One day Sir John was overtaken by a storm of rain whilst out shooting, and took refuge under a tree, and to the same shelter ran a girl, Mary, daughter of a small farmer of Berriew, named John Morris. As the rain continued to fall, Sir John Pryce was given plenty of time to make the girl’s acquaintance, to fall in love with her, and to propose. This led to a second marriage.
But the humble origin of Lady Pryce led to much spiteful comment, and some people would assert that she had not been married to Sir John. This was absolutely untrue, but falsehood is believed if venomous. Whether it were this, or that she could not accommodate herself to her new situation, or the fact that the first Lady Pryce was kept, embalmed, by the bedside, or perhaps all together combined to weigh on her spirits, and she died of despondency after two years of married life. This was in 1739.
Ere long, however, he fell in love again, and this time with a widow, Eleanor Jones, and married her.
But when the lady found the bodies of his two preceding wives embalmed, one on each side of the matrimonial bed, she absolutely refused to enter it, and ordered their burial “before she would supply their vocation.”

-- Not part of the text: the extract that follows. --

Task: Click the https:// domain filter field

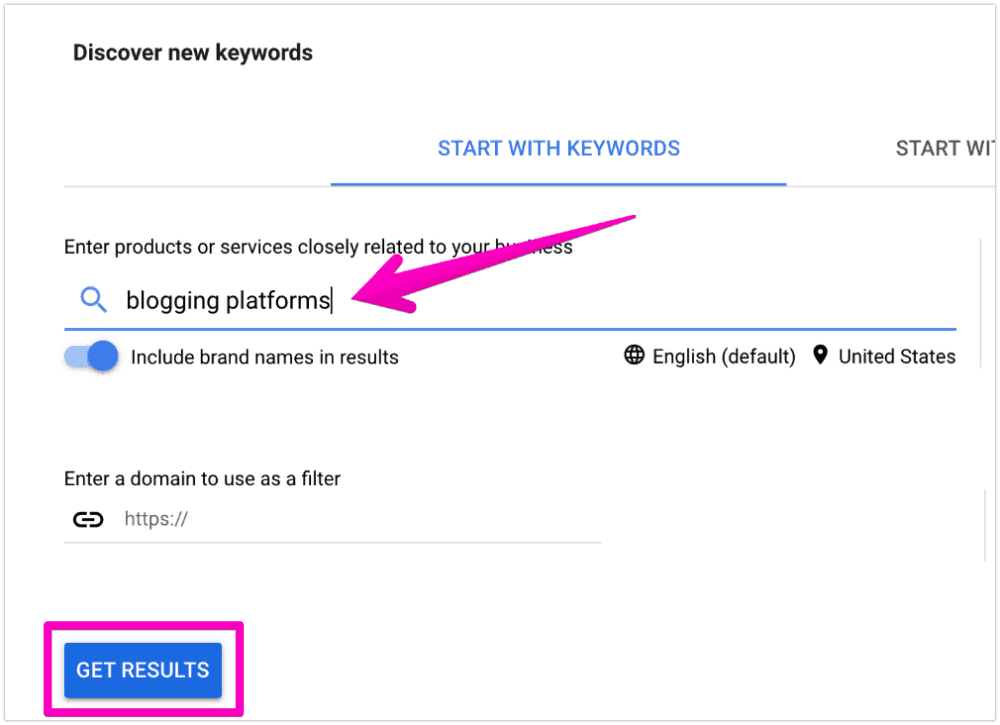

She also died, in 1748. Immediately Sir John wrote off to one Bridget Bostock, “the Cheshire Pythoness,” who pretended to heal the sick by the faith-cure and with her “fasting spittle,” which she supplied in corked and sealed bottles:—
“Madam,—Being very well informed by very creditable people that you have done several wonderful cures, even when Physicians have failed ... why may not God enable you to raise the Dead as well as to heal the Sick, give sight to the Blind and hearing to the Deaf? Now I have lost a wife whom I most dearly loved, and I entreat you for God Almighty’s sake that you would be so good as to come here, if your actual presence is absolutely requisite, to raise up my dear wife, Dame Eleanor Pryce, from the Dead.... Pray let me know by return of the Post, that I may send you a Coach and Six and Servants to attend you here, with orders to defray your expenses in a manner most suitable to your desires.
“Your unfortunate afflicted petitioner & hble servt.
In compliance with this invitation Mrs. Bostock visited Buckland, in Brecknockshire, where Sir John then was, and exerted all her miracle-working powers, but without effect.
Sir John remained inconsolable—for a while. But from his will, dated 20th June, 1760, it appears that he was then meditating a fourth marriage. He, however, died before it took place. In his will he speaks of “that dearest object of my lawful and best and purest Worldly affections, my most dear and most entirely beloved intended wife, Margaret Harries, of the parish of S. Martin, Haverfordwest, spinster.”
He died on October 28th, 1761, and was buried at Haverfordwest."
Taken from The Project Gutenberg eBook of A Book of North Wales by Sabine Baring-Gould.